• YOUR GOAL:
Work through the records that follow and return each line containing the word "Collapse".

• DATA:
******************************

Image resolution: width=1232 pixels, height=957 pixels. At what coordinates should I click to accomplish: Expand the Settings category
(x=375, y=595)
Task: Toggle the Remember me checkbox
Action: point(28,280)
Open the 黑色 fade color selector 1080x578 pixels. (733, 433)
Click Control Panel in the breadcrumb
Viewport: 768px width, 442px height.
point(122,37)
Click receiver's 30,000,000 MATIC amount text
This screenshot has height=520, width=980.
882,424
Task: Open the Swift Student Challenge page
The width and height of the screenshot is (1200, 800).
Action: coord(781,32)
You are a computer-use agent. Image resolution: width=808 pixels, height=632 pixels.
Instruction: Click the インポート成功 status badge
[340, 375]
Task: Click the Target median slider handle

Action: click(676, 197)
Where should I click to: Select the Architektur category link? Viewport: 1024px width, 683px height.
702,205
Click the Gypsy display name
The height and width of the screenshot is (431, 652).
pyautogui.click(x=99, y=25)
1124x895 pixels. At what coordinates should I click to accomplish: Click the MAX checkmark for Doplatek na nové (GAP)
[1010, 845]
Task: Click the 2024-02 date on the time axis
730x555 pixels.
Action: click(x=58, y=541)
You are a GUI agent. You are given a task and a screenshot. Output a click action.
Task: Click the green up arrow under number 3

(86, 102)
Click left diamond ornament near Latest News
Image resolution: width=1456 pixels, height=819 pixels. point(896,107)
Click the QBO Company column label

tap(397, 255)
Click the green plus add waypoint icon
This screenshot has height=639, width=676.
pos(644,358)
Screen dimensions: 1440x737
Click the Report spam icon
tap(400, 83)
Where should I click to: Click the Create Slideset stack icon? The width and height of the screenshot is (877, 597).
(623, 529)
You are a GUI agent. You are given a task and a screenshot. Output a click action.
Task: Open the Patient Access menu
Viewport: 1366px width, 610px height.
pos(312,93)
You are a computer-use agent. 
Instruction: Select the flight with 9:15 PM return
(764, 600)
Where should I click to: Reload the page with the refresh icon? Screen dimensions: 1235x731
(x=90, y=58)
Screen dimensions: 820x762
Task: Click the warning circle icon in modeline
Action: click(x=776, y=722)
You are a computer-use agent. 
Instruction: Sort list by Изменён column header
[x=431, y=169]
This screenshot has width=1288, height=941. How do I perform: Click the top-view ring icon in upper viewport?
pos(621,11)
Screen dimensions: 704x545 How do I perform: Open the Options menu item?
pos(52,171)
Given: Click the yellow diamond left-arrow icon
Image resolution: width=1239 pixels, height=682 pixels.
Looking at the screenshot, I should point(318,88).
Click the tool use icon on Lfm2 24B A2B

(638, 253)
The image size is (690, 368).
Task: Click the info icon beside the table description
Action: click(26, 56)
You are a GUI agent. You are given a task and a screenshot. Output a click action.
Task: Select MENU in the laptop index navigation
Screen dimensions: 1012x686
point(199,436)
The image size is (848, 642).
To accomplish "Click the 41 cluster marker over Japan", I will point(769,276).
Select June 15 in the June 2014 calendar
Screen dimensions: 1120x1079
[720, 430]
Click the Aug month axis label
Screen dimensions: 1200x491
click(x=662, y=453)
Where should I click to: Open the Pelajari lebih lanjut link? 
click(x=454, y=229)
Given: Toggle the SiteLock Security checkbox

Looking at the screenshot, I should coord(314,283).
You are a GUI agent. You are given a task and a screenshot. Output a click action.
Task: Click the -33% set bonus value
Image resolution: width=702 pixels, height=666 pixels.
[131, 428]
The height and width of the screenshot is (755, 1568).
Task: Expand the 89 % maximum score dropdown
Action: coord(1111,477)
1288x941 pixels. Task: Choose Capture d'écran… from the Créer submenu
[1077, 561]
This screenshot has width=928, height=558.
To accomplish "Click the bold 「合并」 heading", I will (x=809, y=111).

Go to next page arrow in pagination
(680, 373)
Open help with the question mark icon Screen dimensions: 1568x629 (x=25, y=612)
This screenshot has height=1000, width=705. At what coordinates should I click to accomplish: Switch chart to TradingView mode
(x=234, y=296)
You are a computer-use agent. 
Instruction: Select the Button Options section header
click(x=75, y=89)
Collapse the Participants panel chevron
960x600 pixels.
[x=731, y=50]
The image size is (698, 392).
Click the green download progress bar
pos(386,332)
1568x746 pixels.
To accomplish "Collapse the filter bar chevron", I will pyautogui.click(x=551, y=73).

******************************

• OUTPUT BELOW:
Collapse the Participants panel chevron
To accomplish "Collapse the filter bar chevron", I will pyautogui.click(x=551, y=73).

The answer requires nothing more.